Si, au premier regard, ces œuvres apparaissent impeccables, d’une qualité d’exécution irréprochable qu’on attribuerait aux Plasticiens, un œil soucieux y détectera des imperfections qui humanisent la composition générale, qui enregistrent l’intervention de l’artiste. Ceci est d’autant plus surprenant lorsqu’on considère que celui-ci ne travaille pas la peinture, bien que sa démarche emprunte beaucoup au vocabulaire plastique minimaliste. C’est à travers la photographie qu’il imprime sur aluminium que l’artiste cherche à immortaliser l’énergie d’une ville captée dans un moment concis : son mouvement enivrant, sa complexité, ses lumières tout autant que ses couleurs. Toutes pérennisées lors de divers périples noctambules, les œuvres de cette série de portraits urbains composent la première partie d’une trilogie amorcée il y a déjà quelques années.

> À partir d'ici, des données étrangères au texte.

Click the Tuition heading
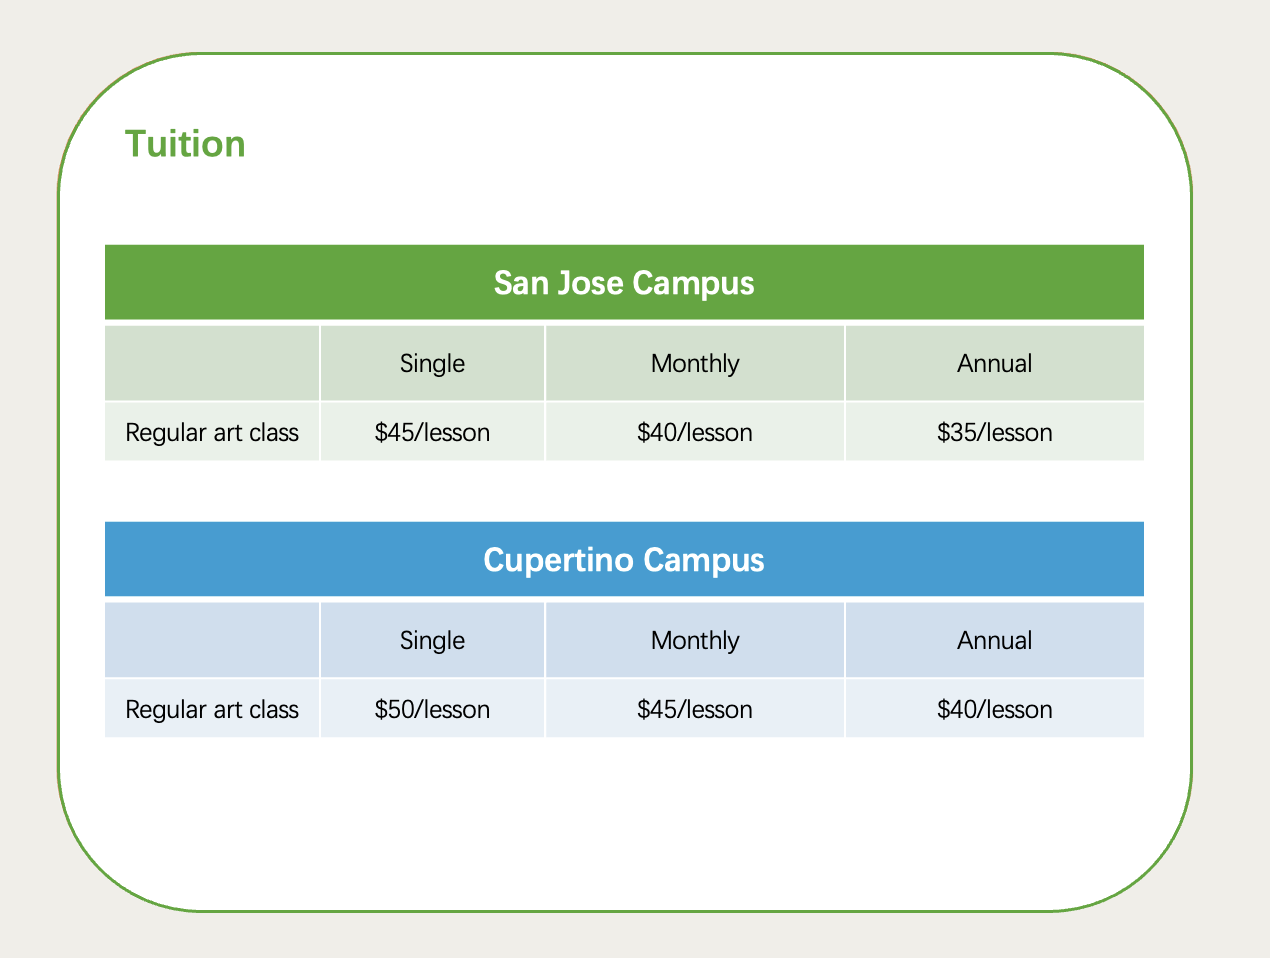The width and height of the screenshot is (1270, 958). (x=185, y=144)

Il y a, dans l’œuvre de Piquette, une préoccupation récurrente pour les phénomènes optiques que l’artiste aborde en effectuant un rapprochement entre les univers pictural et photographique. Le dynamisme statique de son travail révèle sa position d’observateur, son œil à l’affût devant les mouvements et lumières des villes qu’il visite la nuit. En redistribuant l’énergie urbaine qu’il capte lors de ses errances nocturnes en des structures visuelles toutes plus étourdissantes les unes que les autres, Piquette réintègre dans le vocabulaire artistique actuel des préoccupations visuelles possédant un riche bagage.

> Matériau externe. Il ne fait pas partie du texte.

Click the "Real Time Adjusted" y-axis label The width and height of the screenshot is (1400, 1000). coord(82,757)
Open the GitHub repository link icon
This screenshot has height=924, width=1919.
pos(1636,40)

Plusieurs considérations esthétiques s’y mêlent. Pensons au paysage urbain à la source de son processus créatif, au temps qu’il place comme sujet ou encore au système chromatique qui semble être à la fois l’influence primaire et le résultat de ses manipulations techniques. C’est précisément ce qui fait la force du travail de Piquette. En juxtaposant dans une même surface plusieurs niveaux de réflexion, l’artiste s’approprie la complexité du monde urbain, son foisonnement, son abondance. Un peu à la manière de la figure du chiffonnier de Baudelaire, Piquette est un observateur urbain qui réinvestie l’espace de la ville et la métamorphose pour en conserver l’essence même.